Os acontecimentos algumas vezes desinterpretam a gente.

Perder alguém para a morte, ou, mais comum, para a vida, é uma ocorrência assim, e nunca sabemos de antemão como reagiremos. Não sabemos. Insisto: não sabemos. 

O término de um relacionamento no qual estávamos enraizados ou o falecimento, repentino ou não, de algum familiar ou amigo muito próximos, são, pois, situações que nos ultrapassam violentamente; diante delas, jamais reagimos, tim-tim por tim-tim, como imaginávamos.

Mesmo os que sempre esperam o pior não sabem o que esperam. Não sabem. Cuidado consigo, no sentido de buscar em si, de verdade, quem se é, é preciso. Nada garante um remédio eficaz, mas sem isso o colapso gradual está garantido.

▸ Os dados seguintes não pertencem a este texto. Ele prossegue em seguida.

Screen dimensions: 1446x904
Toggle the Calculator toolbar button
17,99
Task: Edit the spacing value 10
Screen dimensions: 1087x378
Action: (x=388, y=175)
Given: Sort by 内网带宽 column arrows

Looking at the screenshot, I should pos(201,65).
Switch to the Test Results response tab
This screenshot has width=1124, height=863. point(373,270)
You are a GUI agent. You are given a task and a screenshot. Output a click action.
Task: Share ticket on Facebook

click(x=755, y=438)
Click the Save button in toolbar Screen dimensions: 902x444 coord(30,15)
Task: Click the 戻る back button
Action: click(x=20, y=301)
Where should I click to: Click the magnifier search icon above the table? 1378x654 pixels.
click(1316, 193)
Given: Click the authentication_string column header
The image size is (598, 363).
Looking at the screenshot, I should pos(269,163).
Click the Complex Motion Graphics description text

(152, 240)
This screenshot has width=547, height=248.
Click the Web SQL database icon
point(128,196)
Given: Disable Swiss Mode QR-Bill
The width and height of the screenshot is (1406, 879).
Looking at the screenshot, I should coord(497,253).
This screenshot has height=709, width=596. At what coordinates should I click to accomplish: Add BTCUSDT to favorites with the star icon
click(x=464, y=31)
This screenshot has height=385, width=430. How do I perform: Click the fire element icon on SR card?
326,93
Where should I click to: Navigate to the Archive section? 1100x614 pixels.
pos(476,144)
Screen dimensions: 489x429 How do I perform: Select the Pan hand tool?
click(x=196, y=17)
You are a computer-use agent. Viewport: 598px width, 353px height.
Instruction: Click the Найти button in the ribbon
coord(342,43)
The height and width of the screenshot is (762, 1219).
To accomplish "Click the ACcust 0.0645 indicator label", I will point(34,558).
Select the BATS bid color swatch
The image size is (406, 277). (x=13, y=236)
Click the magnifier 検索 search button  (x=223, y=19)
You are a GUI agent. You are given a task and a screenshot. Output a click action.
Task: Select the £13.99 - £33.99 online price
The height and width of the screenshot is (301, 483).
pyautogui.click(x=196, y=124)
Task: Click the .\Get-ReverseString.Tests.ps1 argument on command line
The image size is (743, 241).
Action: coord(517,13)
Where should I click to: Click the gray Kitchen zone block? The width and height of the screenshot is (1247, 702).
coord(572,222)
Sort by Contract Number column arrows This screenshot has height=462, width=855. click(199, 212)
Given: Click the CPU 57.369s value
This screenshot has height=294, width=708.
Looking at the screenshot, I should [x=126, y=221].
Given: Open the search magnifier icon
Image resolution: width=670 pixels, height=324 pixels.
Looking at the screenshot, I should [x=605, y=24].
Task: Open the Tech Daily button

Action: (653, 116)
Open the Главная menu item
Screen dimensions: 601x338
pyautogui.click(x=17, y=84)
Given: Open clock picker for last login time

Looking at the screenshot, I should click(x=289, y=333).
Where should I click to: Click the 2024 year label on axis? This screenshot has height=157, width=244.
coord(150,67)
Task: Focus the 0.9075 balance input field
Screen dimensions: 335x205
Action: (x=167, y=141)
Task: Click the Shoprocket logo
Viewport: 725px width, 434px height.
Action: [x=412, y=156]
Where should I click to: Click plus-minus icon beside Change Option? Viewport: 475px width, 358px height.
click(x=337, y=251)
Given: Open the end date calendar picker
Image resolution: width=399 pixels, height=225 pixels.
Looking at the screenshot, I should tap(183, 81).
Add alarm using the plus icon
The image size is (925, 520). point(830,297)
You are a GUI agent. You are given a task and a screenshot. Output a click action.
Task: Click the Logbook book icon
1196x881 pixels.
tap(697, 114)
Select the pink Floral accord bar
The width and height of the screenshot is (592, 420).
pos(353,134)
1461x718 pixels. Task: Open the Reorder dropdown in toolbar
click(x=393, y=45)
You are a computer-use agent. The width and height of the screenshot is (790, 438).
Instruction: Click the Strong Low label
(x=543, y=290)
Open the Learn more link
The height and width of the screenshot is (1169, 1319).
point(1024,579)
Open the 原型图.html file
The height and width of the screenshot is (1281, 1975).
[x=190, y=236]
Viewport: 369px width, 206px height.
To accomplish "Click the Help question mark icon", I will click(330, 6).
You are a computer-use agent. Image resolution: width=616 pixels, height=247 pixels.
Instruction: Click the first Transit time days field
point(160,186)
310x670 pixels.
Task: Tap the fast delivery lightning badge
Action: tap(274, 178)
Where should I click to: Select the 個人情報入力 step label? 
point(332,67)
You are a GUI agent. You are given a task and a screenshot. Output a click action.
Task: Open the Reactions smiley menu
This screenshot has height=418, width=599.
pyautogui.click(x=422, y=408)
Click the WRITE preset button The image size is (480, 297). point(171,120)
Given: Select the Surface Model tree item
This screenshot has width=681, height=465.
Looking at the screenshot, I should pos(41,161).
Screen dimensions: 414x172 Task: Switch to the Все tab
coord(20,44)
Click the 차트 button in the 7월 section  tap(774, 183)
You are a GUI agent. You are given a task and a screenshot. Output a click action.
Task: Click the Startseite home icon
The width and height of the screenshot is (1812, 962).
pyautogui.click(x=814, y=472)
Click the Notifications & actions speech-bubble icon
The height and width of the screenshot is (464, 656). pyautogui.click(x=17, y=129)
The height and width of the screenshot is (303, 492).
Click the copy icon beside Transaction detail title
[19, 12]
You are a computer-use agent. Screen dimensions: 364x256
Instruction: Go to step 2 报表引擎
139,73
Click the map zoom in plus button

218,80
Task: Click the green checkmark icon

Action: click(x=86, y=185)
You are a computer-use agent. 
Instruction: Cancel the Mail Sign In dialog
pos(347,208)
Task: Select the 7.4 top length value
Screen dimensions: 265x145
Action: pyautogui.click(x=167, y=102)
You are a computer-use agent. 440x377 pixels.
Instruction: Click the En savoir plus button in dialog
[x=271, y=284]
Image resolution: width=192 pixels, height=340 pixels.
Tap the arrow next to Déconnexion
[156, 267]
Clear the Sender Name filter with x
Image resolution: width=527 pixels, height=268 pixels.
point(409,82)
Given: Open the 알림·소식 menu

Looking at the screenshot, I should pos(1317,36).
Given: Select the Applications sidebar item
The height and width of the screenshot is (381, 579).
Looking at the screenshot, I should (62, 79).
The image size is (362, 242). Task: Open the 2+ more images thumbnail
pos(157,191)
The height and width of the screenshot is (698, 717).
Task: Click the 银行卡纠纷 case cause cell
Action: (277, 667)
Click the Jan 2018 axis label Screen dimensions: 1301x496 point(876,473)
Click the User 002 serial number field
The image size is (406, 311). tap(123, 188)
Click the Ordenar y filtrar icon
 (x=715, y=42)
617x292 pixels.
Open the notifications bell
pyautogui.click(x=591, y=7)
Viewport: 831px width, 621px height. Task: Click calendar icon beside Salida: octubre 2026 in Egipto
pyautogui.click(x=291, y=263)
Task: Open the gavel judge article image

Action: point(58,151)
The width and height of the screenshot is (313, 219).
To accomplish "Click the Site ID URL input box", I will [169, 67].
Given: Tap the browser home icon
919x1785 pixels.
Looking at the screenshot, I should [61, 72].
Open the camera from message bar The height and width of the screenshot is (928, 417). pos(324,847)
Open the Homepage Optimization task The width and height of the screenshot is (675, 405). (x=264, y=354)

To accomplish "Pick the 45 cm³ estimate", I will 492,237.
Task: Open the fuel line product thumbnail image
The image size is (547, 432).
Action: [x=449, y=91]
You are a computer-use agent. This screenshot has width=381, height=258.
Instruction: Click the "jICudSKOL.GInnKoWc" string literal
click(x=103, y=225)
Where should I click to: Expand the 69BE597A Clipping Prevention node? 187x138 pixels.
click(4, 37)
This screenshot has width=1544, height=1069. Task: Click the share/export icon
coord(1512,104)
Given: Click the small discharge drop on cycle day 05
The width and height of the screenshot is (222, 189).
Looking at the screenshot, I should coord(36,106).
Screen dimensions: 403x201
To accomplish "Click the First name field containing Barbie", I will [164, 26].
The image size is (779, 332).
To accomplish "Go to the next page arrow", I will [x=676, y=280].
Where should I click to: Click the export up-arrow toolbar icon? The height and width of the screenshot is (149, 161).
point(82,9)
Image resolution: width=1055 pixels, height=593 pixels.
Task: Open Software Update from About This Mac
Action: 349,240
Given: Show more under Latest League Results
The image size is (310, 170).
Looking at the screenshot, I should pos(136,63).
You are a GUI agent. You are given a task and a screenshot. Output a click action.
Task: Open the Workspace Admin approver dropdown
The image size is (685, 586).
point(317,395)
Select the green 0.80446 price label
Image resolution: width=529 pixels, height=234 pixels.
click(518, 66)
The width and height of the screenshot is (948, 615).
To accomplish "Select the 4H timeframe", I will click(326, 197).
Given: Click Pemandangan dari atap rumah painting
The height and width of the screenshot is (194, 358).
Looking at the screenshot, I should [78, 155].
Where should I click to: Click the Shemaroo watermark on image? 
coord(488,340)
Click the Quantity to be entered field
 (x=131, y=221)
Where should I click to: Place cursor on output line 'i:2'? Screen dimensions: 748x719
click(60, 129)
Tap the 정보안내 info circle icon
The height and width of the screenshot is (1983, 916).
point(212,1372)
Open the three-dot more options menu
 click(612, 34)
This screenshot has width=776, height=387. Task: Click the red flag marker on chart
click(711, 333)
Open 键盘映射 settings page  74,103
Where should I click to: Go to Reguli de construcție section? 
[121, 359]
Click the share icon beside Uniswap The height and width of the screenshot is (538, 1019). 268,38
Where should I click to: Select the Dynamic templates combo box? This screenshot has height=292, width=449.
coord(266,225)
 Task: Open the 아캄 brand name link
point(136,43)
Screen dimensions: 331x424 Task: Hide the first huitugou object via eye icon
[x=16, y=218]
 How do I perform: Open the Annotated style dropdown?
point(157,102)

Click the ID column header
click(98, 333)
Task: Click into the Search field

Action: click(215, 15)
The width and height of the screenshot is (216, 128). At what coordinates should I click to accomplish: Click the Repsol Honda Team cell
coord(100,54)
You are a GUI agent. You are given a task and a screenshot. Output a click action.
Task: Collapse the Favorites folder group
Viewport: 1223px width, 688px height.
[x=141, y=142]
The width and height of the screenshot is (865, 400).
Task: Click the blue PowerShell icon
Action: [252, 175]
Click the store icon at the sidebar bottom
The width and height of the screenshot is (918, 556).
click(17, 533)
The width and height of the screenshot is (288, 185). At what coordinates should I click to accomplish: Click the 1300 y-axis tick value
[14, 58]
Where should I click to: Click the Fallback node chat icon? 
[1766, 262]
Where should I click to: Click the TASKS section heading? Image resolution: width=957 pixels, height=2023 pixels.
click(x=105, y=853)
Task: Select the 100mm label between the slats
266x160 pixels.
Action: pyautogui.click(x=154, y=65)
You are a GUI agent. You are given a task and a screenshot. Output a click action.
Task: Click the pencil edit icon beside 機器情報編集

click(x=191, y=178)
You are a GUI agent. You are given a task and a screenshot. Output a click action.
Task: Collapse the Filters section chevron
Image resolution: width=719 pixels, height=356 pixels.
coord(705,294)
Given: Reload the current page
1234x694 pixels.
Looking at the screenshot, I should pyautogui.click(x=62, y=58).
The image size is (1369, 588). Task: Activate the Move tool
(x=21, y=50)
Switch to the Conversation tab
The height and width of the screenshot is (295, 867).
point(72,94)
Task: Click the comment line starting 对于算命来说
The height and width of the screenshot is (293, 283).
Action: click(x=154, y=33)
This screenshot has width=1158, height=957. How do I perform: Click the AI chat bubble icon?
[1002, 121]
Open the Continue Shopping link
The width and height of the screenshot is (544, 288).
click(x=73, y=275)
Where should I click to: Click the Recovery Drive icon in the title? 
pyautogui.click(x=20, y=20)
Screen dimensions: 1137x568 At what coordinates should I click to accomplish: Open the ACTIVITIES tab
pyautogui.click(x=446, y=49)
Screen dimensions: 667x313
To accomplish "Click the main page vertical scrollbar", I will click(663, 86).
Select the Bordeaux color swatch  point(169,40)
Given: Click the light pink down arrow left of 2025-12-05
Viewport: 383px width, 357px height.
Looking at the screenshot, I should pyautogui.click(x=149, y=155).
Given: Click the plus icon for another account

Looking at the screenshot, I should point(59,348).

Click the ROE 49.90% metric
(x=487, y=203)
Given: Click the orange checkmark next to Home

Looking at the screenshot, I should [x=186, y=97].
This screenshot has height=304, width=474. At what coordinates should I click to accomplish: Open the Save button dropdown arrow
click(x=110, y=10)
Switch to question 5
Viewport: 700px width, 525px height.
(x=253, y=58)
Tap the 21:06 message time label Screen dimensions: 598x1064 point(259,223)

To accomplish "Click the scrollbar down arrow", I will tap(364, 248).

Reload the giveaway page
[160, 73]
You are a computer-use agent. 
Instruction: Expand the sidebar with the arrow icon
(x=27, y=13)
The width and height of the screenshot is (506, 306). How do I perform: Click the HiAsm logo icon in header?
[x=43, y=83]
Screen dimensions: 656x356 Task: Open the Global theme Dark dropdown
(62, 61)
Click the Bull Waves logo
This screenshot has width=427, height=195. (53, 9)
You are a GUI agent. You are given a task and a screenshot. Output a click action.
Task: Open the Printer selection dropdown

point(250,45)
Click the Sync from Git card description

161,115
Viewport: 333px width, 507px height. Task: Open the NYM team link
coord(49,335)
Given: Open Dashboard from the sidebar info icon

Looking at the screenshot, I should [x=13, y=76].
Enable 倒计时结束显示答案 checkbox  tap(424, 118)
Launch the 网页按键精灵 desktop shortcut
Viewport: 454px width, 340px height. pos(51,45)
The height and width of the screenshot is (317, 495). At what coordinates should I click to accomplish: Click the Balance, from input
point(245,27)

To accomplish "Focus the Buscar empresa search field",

Acontecimentos como esses podem ser enfrentados, nas primeiras horas, nos primeiros meses e até nos primeiros anos com muita coragem e temperança, mas não há como prever ou mesmo perceber sua influência em prazos mais longos. O tempo traz um tanto de sabedoria e paz a alguns, mas noto, sempre mais, que à ingente maioria ele traz mesmo é amargura: crescente, insidiosa, imperceptível aos desatentos (são tantos...).

Esta amargura não é bem uma tristeza, não impede ou inibe sorrisos. Ela cresce como uma desarmonia de fundo, revelada nas sutilezas mais do que nas intenções, reais ou fingidas, e o mais sério e difícil: não é passível de ser convertida por força da vontade. Sequer é consciente, muitas vezes.

Portanto, cuidado ao lidar com pessoas que perderam porções de si mesmas... Em tais circunstâncias, silêncio e presença, é sempre bom lembrar, fazem mais do que a vontade ansiosa de fazer alguma coisa.

Isto posto, não descuidemos das almas que nos ligam desde dentro uns aos outros, lembrando ainda, enfim, que se há uma coisa que a vida sabe fazer de uma hora para outra é nos sacudir com força. Cuidado.